### What to work on
Type every record exactly as it appears.

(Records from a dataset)

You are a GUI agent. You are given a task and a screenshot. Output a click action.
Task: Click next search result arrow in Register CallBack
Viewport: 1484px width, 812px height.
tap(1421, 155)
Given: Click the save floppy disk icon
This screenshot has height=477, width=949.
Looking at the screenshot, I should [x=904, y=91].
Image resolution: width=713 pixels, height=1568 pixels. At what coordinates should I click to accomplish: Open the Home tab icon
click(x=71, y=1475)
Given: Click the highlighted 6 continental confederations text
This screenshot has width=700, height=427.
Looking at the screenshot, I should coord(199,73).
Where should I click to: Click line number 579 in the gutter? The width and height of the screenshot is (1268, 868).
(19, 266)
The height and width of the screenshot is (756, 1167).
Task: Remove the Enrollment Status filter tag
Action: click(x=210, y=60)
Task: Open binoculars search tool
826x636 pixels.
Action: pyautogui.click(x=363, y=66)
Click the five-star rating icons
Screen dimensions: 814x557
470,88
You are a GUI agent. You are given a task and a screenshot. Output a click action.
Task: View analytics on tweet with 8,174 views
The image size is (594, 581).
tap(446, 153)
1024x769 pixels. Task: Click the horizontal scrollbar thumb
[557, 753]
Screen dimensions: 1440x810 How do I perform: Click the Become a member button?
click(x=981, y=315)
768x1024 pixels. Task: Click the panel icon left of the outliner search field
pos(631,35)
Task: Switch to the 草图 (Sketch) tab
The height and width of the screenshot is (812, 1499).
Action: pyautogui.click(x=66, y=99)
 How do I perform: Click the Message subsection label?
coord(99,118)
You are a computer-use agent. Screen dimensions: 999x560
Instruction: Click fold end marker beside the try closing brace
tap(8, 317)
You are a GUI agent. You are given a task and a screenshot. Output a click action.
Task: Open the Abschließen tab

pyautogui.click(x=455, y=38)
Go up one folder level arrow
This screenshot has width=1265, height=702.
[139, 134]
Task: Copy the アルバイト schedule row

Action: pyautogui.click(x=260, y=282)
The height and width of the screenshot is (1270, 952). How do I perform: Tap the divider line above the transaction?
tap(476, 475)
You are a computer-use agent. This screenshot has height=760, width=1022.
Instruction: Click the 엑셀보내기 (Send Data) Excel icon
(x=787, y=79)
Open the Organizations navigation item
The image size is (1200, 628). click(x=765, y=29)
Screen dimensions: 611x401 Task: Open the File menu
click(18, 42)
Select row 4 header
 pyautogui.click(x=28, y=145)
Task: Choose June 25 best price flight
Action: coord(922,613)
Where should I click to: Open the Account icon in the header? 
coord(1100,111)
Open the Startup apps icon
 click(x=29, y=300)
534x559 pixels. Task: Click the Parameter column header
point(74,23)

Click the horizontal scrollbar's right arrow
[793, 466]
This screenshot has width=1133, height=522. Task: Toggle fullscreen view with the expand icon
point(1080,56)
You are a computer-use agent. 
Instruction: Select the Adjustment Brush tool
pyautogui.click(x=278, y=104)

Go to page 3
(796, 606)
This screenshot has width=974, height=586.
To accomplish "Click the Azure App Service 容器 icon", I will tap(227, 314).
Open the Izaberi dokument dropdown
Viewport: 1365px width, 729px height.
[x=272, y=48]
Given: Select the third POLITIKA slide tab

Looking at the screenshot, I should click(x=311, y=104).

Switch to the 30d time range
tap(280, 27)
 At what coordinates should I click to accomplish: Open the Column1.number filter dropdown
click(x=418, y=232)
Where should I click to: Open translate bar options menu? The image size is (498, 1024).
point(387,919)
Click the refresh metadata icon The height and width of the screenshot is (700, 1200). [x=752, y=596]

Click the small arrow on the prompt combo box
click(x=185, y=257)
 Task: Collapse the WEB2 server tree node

### Answer for this exercise
You are a GUI agent. You are given a task and a screenshot. Output a click action.
Task: Click next search result arrow in Register CallBack
Viewport: 1484px width, 812px height.
tap(1421, 155)
Given: Click the save floppy disk icon
This screenshot has height=477, width=949.
Looking at the screenshot, I should [x=904, y=91].
Image resolution: width=713 pixels, height=1568 pixels. At what coordinates should I click to accomplish: Open the Home tab icon
click(x=71, y=1475)
Given: Click the highlighted 6 continental confederations text
This screenshot has width=700, height=427.
Looking at the screenshot, I should coord(199,73).
Where should I click to: Click line number 579 in the gutter? The width and height of the screenshot is (1268, 868).
(19, 266)
The height and width of the screenshot is (756, 1167).
Task: Remove the Enrollment Status filter tag
Action: click(x=210, y=60)
Task: Open binoculars search tool
826x636 pixels.
Action: pyautogui.click(x=363, y=66)
Click the five-star rating icons
Screen dimensions: 814x557
470,88
You are a GUI agent. You are given a task and a screenshot. Output a click action.
Task: View analytics on tweet with 8,174 views
The image size is (594, 581).
tap(446, 153)
1024x769 pixels. Task: Click the horizontal scrollbar thumb
[557, 753]
Screen dimensions: 1440x810 How do I perform: Click the Become a member button?
click(x=981, y=315)
768x1024 pixels. Task: Click the panel icon left of the outliner search field
pos(631,35)
Task: Switch to the 草图 (Sketch) tab
The height and width of the screenshot is (812, 1499).
Action: pyautogui.click(x=66, y=99)
 How do I perform: Click the Message subsection label?
coord(99,118)
You are a computer-use agent. Screen dimensions: 999x560
Instruction: Click fold end marker beside the try closing brace
tap(8, 317)
You are a GUI agent. You are given a task and a screenshot. Output a click action.
Task: Open the Abschließen tab

pyautogui.click(x=455, y=38)
Go up one folder level arrow
This screenshot has width=1265, height=702.
[139, 134]
Task: Copy the アルバイト schedule row

Action: pyautogui.click(x=260, y=282)
The height and width of the screenshot is (1270, 952). How do I perform: Tap the divider line above the transaction?
tap(476, 475)
You are a computer-use agent. This screenshot has height=760, width=1022.
Instruction: Click the 엑셀보내기 (Send Data) Excel icon
(x=787, y=79)
Open the Organizations navigation item
The image size is (1200, 628). click(x=765, y=29)
Screen dimensions: 611x401 Task: Open the File menu
click(18, 42)
Select row 4 header
 pyautogui.click(x=28, y=145)
Task: Choose June 25 best price flight
Action: coord(922,613)
Where should I click to: Open the Account icon in the header? 
coord(1100,111)
Open the Startup apps icon
 click(x=29, y=300)
534x559 pixels. Task: Click the Parameter column header
point(74,23)

Click the horizontal scrollbar's right arrow
[793, 466]
This screenshot has width=1133, height=522. Task: Toggle fullscreen view with the expand icon
point(1080,56)
You are a computer-use agent. 
Instruction: Select the Adjustment Brush tool
pyautogui.click(x=278, y=104)

Go to page 3
(796, 606)
This screenshot has width=974, height=586.
To accomplish "Click the Azure App Service 容器 icon", I will tap(227, 314).
Open the Izaberi dokument dropdown
Viewport: 1365px width, 729px height.
[x=272, y=48]
Given: Select the third POLITIKA slide tab

Looking at the screenshot, I should click(x=311, y=104).

Switch to the 30d time range
tap(280, 27)
 At what coordinates should I click to accomplish: Open the Column1.number filter dropdown
click(x=418, y=232)
Where should I click to: Open translate bar options menu? The image size is (498, 1024).
point(387,919)
Click the refresh metadata icon The height and width of the screenshot is (700, 1200). [x=752, y=596]

Click the small arrow on the prompt combo box
click(x=185, y=257)
 Task: Collapse the WEB2 server tree node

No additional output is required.